Word Cloud: FUN


Whenever I do a column centered around a theme, like a holiday or a season of the year, instead of focusing on a specific author, I am confronted with reams of truly awful poetry written for children. Writing down to kids happens in far too much of kidlit and poetry.

Even the committee for the ALA’s prestigious Newbery Medal, given for the best in children’s literature since 1922, has come under criticism from children’s literary expert Anita Silvey, in a 2008 School Library Journal article, for choosing books “too difficult” for children to read.

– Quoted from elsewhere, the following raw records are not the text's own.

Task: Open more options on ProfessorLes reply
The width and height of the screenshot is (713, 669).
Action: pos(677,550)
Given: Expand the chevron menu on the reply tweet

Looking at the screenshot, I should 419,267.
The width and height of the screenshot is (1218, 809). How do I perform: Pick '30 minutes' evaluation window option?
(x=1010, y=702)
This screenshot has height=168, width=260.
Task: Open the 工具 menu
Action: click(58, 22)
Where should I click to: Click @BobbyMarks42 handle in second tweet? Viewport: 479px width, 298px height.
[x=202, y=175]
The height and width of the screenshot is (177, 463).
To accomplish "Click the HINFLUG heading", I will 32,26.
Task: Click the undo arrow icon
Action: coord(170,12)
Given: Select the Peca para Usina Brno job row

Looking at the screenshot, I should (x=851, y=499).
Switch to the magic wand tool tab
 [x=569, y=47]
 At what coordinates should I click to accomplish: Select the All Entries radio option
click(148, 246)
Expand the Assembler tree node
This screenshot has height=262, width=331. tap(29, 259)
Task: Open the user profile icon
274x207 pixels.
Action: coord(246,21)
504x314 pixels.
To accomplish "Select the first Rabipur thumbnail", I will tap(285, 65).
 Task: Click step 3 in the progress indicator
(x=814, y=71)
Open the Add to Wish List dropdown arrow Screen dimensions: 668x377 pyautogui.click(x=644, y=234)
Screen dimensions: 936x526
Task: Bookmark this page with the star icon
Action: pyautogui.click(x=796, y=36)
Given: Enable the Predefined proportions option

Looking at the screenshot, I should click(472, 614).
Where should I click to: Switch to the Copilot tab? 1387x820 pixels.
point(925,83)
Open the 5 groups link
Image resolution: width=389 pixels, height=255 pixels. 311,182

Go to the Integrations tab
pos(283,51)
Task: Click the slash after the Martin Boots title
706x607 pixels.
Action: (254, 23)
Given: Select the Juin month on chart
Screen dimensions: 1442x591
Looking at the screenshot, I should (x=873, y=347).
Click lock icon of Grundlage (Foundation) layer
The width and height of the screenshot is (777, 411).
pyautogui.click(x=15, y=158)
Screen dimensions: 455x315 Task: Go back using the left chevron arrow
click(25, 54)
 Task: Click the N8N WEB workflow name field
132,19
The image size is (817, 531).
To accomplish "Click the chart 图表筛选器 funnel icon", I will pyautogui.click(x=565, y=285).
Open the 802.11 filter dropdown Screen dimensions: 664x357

I believe she failed to take into account how most children are first exposed to books. Parents and teachers read books to them. I was very fortunate that my book-loving mother read all kinds and levels of books to me. Her favorite author was Charles Dickens, so I heard A Christmas Carol every December of my childhood, and she read all of Ye Olde Curiosity Shop to me when I had the measles at age eight. Did I understand every word? Of course not, but I could understand enough to be enthralled. Richard Burton often said he got his love of words from his father, who started reading Shakespeare and the Bible to him when he was still in the cradle.

Once children fall in love with hearing stories, they start wanting to read the storybooks for themselves. My favorite book of all remains The Wind in the Willows. This kidlit classic has a vocabulary that’s definitely on the level of a well-read adult – no easy read for children. Yet it is still in print 110 years after it was first published, in editions illustrated by a number of notable artists, a testament to the enduring appeal of Mole and Ratty, Mr. Toad and Badger.

If words become classified as “preschool through first grade” words, or “middle school” vocabulary, then writers start limiting the words in their books aimed at young readers to get them published. I still remember the first time I read the word “azure” in Walter Farley’s The Black Stallion, and the word “spoor” in Edgar Rice Burroughs’ At the Earth’s Core. The context made “azure” clear to me, but I had to look up “spoor.” They are lovely words, and I would be the poorer if I had never learned them.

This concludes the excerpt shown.